During the Edo period in Japan (1615-1867) it was customary to give gifts on many occasions, including weddings, births, a child's first day of school, and the Thirteenth Year Ceremony celebrating the attainment of manhood. Annual festivals like the celebration of the New Year, the Cherry Blossom Festival, or the Tengin Festival also called for the presentation of gifts. WIth typical Japanese ceremony, these gifts were covered with a rectangular cloth or fukusa, which was later returned to the giver. The design of the fukusa was specific to the occasion for which the gift was being presented, and, on a more symbolic level, served as an indication of the giver's wealth, scholarship, aesthetics, and cultural sensitivity.
In the first part of the 18th century the custom was in use among the daimyo and samurai classes of both Edo and Kyoto. During this period the designs were often very sublte, referring to literary sources which would only have been recognizable to these aristocratic classes. As the 18th century progressed a wealthy merchant class emerged which began to imitate aristocratic customs, including the use of the fukusa. They preferred large-scale patterns with more color, and the designs became less subtle, more obvious, and naturalistic. Blue satin backgrounds became popular at the end of the 18th century, a suitable background for expensive gold thread embroidery. They were lined with red crepe which gradually extended to border the blue satin, increasing in width as the 19th century progressed. At one point the borders were padded to resemble late Edo period kimono. At times the design of the kimono worn while presenting the gift coordinated with that of the fukusa.
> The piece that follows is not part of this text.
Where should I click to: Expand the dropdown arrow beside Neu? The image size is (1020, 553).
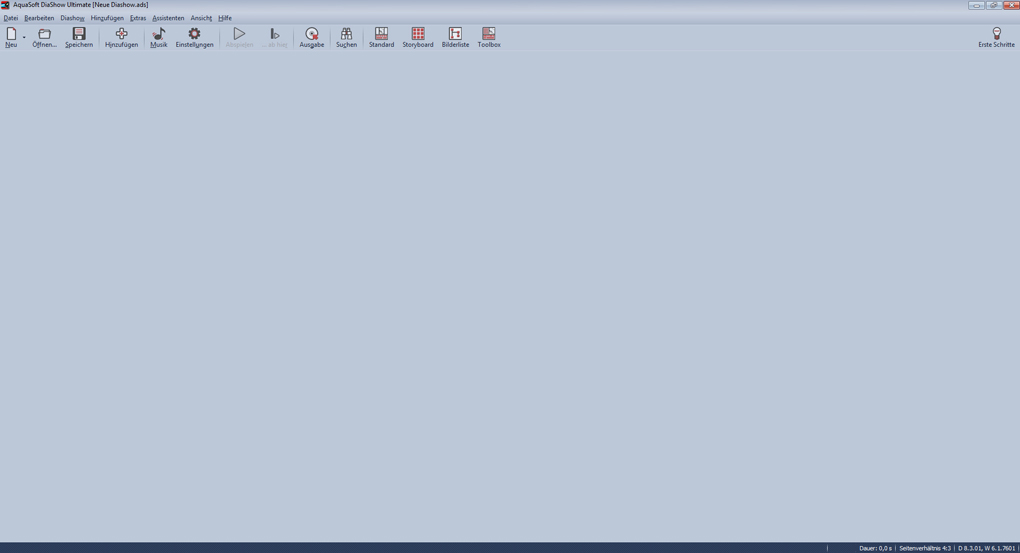[x=24, y=38]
Although the subtlety of the design decreased over the years, the technical skill used in their creation remained high, a sign of the giver's wealth, creating some of the finest examples of Edo period embroidery. During the 18th century, embroidery was combined with other methods of decoration such as paste resist and, later in the 18th century, yuzen dyeing. In paste resist, a rice paste is painted or stenciled over the area which is to be reserved from the dye. After dyeing, the paste is washed out and the reserved area often hand painted. In yuzen, the textile is first painted and this area reserved with a paste resist, then the background is dyed. Also employed was tapestry, or tszure-ori, an expensive textile where discontinous wefts were set-in by hand to create the patterning.